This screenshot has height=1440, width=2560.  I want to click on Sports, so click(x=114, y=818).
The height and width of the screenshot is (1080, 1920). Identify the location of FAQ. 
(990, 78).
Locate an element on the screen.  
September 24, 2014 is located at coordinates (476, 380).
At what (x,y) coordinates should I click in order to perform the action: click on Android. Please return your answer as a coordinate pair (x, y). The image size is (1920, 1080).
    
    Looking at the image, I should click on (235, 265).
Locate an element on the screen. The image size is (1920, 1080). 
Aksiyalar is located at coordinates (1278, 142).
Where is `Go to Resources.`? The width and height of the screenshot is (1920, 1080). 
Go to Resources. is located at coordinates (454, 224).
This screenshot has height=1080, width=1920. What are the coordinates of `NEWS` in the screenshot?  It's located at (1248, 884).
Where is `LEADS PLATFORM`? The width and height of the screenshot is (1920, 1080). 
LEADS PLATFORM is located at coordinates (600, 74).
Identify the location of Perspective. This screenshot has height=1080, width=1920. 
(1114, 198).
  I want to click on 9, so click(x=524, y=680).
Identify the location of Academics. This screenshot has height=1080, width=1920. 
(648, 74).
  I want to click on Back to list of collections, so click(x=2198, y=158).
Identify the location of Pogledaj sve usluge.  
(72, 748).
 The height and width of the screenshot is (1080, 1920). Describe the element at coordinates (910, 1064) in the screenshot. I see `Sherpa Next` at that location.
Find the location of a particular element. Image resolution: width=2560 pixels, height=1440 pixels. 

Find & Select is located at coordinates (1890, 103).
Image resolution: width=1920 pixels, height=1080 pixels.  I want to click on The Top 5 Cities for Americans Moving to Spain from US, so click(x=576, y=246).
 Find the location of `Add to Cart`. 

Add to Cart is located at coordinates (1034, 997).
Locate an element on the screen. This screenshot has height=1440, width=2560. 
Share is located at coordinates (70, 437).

----------

> _WHAT IS REQUIRED_
Put the data lines from the one containing "Find the location of a" through the end of the data, both included, into a numbered list, leaving out any blank lines.

> _SOLUTION BELOW_
1. Find the location of a particular element. Image resolution: width=2560 pixels, height=1440 pixels. 
2. Find & Select is located at coordinates (1890, 103).
3. Image resolution: width=1920 pixels, height=1080 pixels.  I want to click on The Top 5 Cities for Americans Moving to Spain from US, so click(x=576, y=246).
4.  Find the location of `Add to Cart`. 
5. Add to Cart is located at coordinates (1034, 997).
6. Locate an element on the screen. This screenshot has height=1440, width=2560. 
7. Share is located at coordinates (70, 437).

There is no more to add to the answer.